=== Section Start ===

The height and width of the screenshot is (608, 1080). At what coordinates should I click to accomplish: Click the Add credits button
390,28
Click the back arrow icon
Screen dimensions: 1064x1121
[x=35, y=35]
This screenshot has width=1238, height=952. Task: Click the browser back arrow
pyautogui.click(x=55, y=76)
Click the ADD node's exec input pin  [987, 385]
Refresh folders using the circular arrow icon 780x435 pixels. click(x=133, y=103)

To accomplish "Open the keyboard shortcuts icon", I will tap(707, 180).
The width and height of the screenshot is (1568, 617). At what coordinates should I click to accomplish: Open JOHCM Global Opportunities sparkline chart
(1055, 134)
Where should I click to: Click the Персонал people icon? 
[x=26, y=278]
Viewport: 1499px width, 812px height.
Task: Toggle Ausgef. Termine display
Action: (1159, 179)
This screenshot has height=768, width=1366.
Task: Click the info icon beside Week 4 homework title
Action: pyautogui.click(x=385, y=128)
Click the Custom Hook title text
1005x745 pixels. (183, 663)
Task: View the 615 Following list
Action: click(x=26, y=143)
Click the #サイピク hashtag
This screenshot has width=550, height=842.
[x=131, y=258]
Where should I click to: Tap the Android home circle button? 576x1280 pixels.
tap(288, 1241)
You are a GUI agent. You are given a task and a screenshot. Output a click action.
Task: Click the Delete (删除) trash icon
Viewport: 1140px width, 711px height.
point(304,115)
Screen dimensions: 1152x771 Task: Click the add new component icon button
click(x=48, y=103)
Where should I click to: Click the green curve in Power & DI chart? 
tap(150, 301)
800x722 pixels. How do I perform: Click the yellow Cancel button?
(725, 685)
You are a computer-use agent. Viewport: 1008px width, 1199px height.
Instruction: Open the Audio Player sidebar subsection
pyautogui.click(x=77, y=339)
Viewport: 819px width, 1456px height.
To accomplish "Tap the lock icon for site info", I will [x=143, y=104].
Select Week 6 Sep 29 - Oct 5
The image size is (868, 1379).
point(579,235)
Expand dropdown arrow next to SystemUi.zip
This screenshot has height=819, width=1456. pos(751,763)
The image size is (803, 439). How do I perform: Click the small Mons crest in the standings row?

=== Section End ===

→ **Task instructions**
From the first line to the last, write out the listing exactly.

→ **Written answer**
The height and width of the screenshot is (608, 1080). At what coordinates should I click to accomplish: Click the Add credits button
390,28
Click the back arrow icon
Screen dimensions: 1064x1121
[x=35, y=35]
This screenshot has width=1238, height=952. Task: Click the browser back arrow
pyautogui.click(x=55, y=76)
Click the ADD node's exec input pin  [987, 385]
Refresh folders using the circular arrow icon 780x435 pixels. click(x=133, y=103)

To accomplish "Open the keyboard shortcuts icon", I will tap(707, 180).
The width and height of the screenshot is (1568, 617). At what coordinates should I click to accomplish: Open JOHCM Global Opportunities sparkline chart
(1055, 134)
Where should I click to: Click the Персонал people icon? 
[x=26, y=278]
Viewport: 1499px width, 812px height.
Task: Toggle Ausgef. Termine display
Action: (1159, 179)
This screenshot has height=768, width=1366.
Task: Click the info icon beside Week 4 homework title
Action: pyautogui.click(x=385, y=128)
Click the Custom Hook title text
1005x745 pixels. (183, 663)
Task: View the 615 Following list
Action: click(x=26, y=143)
Click the #サイピク hashtag
This screenshot has width=550, height=842.
[x=131, y=258]
Where should I click to: Tap the Android home circle button? 576x1280 pixels.
tap(288, 1241)
You are a GUI agent. You are given a task and a screenshot. Output a click action.
Task: Click the Delete (删除) trash icon
Viewport: 1140px width, 711px height.
point(304,115)
Screen dimensions: 1152x771 Task: Click the add new component icon button
click(x=48, y=103)
Where should I click to: Click the green curve in Power & DI chart? 
tap(150, 301)
800x722 pixels. How do I perform: Click the yellow Cancel button?
(725, 685)
You are a computer-use agent. Viewport: 1008px width, 1199px height.
Instruction: Open the Audio Player sidebar subsection
pyautogui.click(x=77, y=339)
Viewport: 819px width, 1456px height.
To accomplish "Tap the lock icon for site info", I will [x=143, y=104].
Select Week 6 Sep 29 - Oct 5
The image size is (868, 1379).
point(579,235)
Expand dropdown arrow next to SystemUi.zip
This screenshot has height=819, width=1456. pos(751,763)
The image size is (803, 439). How do I perform: Click the small Mons crest in the standings row?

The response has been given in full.